O estado de emergência foi decretado em Presidente Figueiredo devido à grave seca que afeta o município, e a administração pública, amparada por esse decreto, seguiu os procedimentos necessários para garantir que a ajuda chegasse à população carente. 
"Essa não é uma questão política, é uma questão humanitária. Infelizmente, a oposição decidiu utilizar a justiça para impedir que essa ajuda chegue às pessoas que realmente precisam", lamentou o procurador-geral do municipio.

Ação e decisão Liminar
O juiz Roger Luiz Paz de Almeida, da 51ª Zona Eleitoral, concedeu a liminar com base na acusação de que a distribuição das cestas básicas não estaria sendo realizada com a devida fiscalização e controle. A decisão, contudo, ignora o contexto emergencial em que a população de Presidente Figueiredo se encontra, onde a distribuição de alimentos é essencial para a sobrevivência de muitas famílias.

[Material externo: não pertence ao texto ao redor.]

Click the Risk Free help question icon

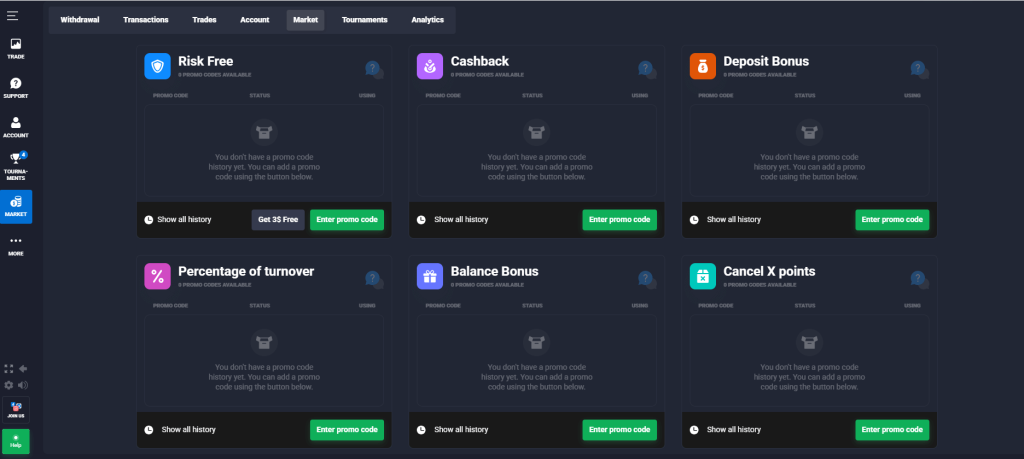373,69
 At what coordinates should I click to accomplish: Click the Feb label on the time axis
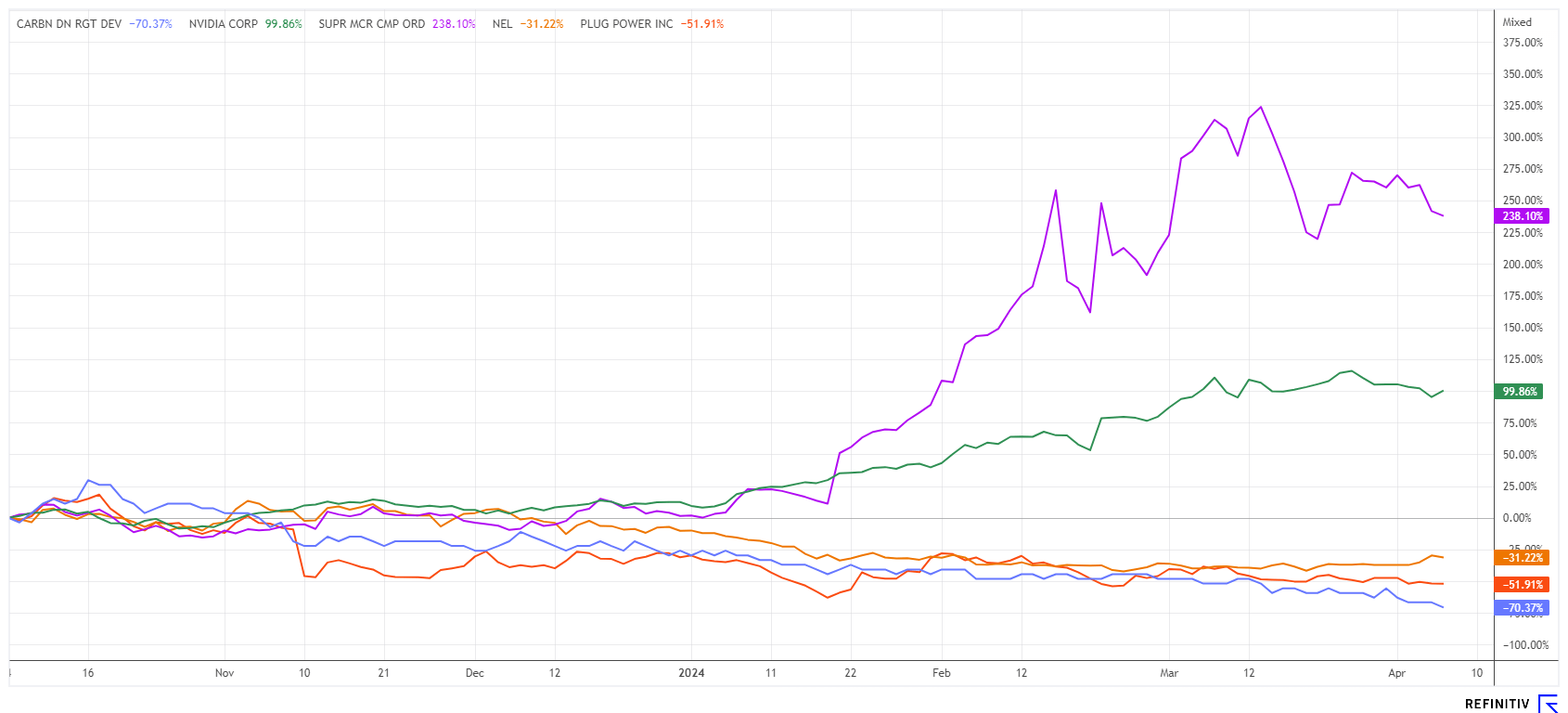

A Prefeitura, por sua vez, já protocolou a documentação exigida e continua trabalhando para reverter a liminar e retomar a entrega dos mantimentos. A suspensão das cestas básicas por uma ação claramente motivada por interesses políticos prejudica diretamente as famílias que dependem desse apoio para atravessar a seca.

Esforços da gestão municipal
Desde o início da Operação Estiagem, a Prefeitura de Presidente Figueiredo tem atuado de forma proativa, garantindo que a ajuda humanitária chegue a todos os cantos do município. O cronograma de distribuição foi elaborado em conjunto com o governo do Amazonas, e a administração municipal tem se empenhado em atender àqueles que mais sofrem com os efeitos da estiagem.

Apesar dos entraves judiciais impostos pela oposição, a gestão segue firme em seu compromisso com a população. "O bem-estar das pessoas de Presidente Figueiredo não pode ser tratado como moeda de troca eleitoral. Vamos continuar lutando para que essa ajuda seja retomada o mais rápido possível", reforçou o Procurador João Bosco.